What’s Up With the Title?

Let's begin with the obvious answer: Billy Budd is the name of the main character. Now let's try to go a bit deeper.

Who is Billy Budd? Late in the story, when Captain Vere is indistinctly heard murmuring Budd's name by his attendant, the attendant reports to the senior lieutenant, and the narrator notes that the lieutenant "too well knew, though here he kept the knowledge to himself, who Billy Budd was" (28.5). The way the narrator says it's as if the lieutenant is one of the few who really understood who Billy was and what happened to him. If we're keen readers, which we are, then we might ask ourselves: Do we know who Billy Budd really was?

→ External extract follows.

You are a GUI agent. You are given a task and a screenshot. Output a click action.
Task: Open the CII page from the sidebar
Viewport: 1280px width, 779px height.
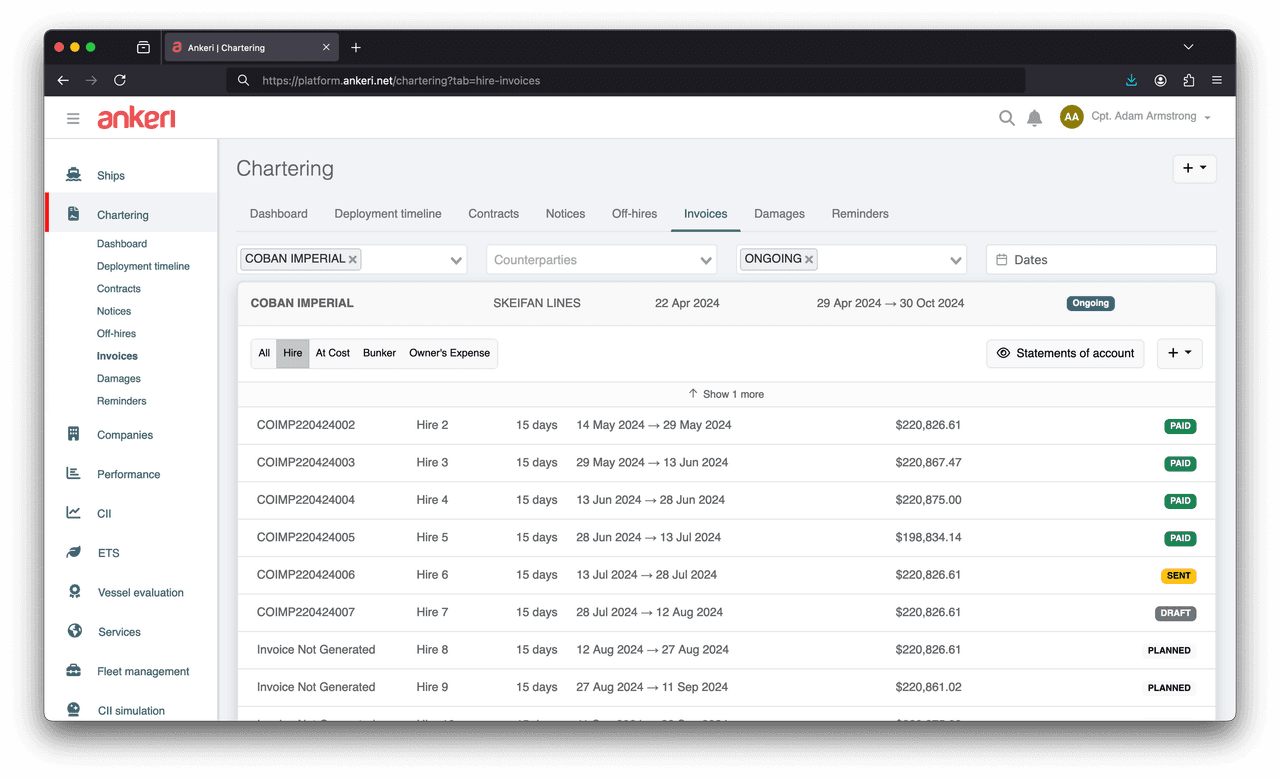click(x=105, y=513)
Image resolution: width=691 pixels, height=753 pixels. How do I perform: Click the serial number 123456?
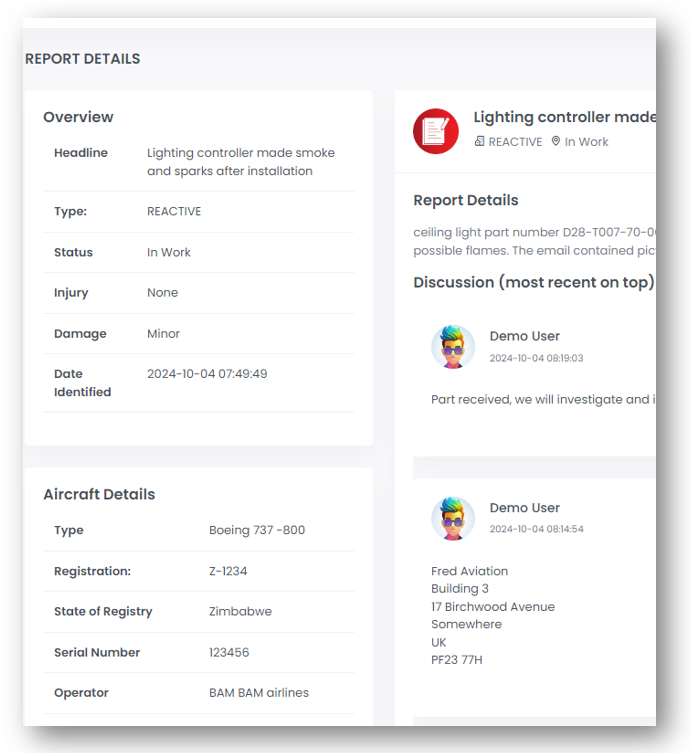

Lieutenant Ratcliffe bemoans his loss and calls him a peacemaker. Captain Vere thinks he's a fine example of a man, and wants to promote him so that they can work together more closely. The men are inspired by him. Our narrator portrays him as completely natural, almost angelic. John Claggart, for reasons little understood, despises him. The chaplain is awed by his fearlessness in the face of death, his refusal to turn toward dogma or religion. The naval newspaper will later portray him as a treasonous man with murderous intent. A sailor's crude poem will turn him into a myth of the English sea fleet, a sentimental sea figure.

What do we think of him? As we skim over this list of different interpretations of Billy Budd, we can see that few of them portray him as human. All tend to either glorify him or demonize him; few leave him a man. Our narrator is no exception. He often goes so far as to compare Billy to Adam, to man before the Fall. The more closely we read Billy Budd, the more we realize that we don't actually know who Billy Budd is, that the man slips between the lines of the prose, and that he remains a mystery.

There are a bunch of ways to read Billy Budd. One is as a morality tale. Another is as a historical document of what life in the English fleet was like after the Nore Mutiny. Recently, the legal vagaries of Billy's case have made it a novel that gets studied and discussed in law schools. All of these are valid ways to read the book, but our title declares right from the start that it is fundamentally a human story. Our main question, even if it is an unanswerable one, is: Who is Billy Budd?